### Exercise details:
Please count the lines in the material below that contain the word "resolution", with case taken into account, and give only the number.

### Record excerpts:
* * * * *

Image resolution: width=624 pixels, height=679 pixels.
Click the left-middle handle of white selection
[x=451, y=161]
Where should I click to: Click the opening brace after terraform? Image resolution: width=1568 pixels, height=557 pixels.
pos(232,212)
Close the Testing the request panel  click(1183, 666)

* * * * *

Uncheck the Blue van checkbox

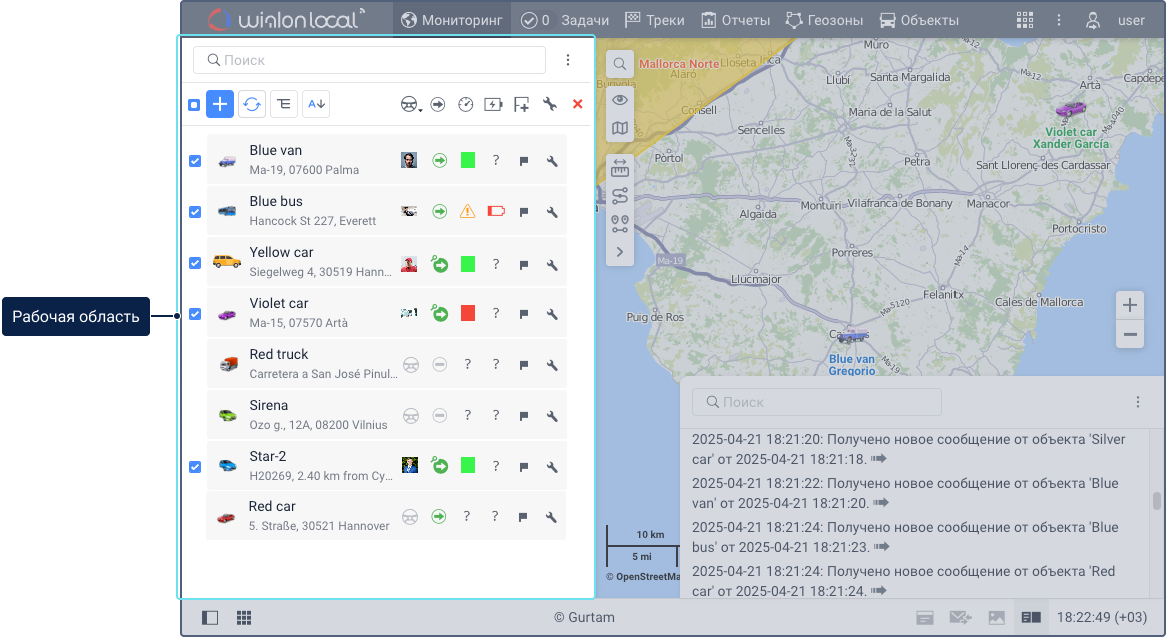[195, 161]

* * * * *

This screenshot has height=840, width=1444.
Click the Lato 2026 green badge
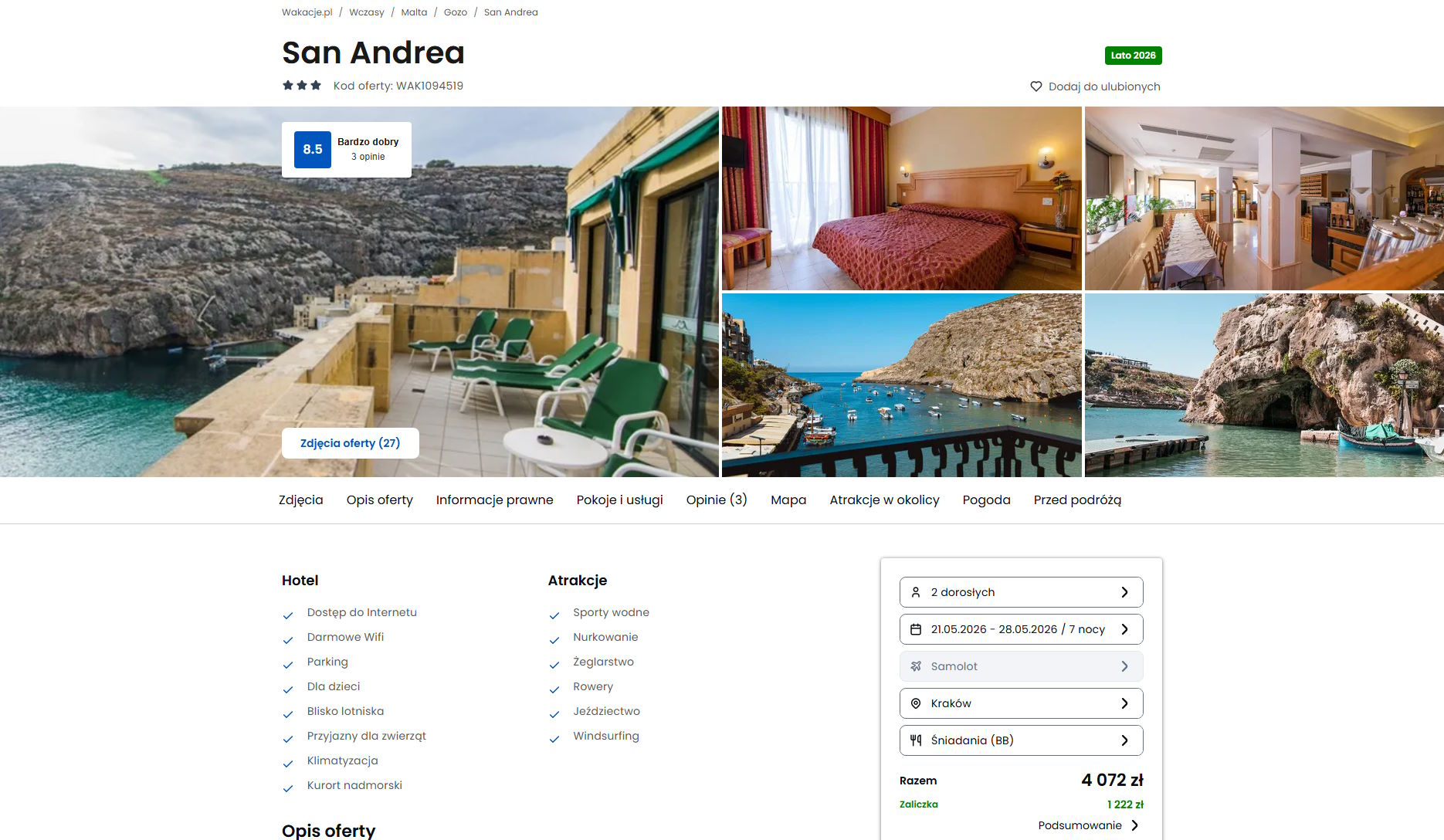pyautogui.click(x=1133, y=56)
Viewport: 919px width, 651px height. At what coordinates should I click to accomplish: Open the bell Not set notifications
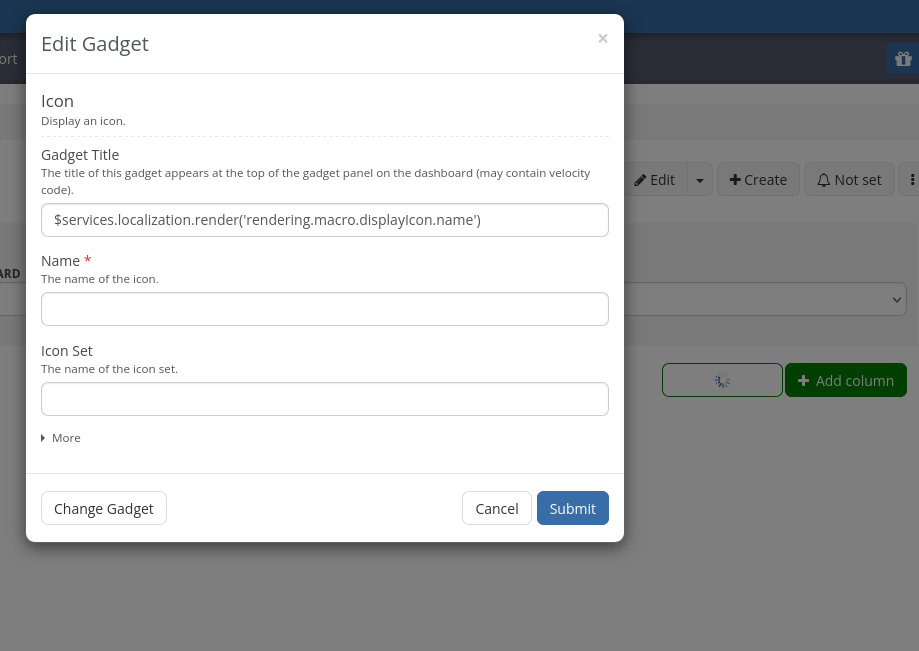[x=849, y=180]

* * * * *

### Answer to the exercise:
2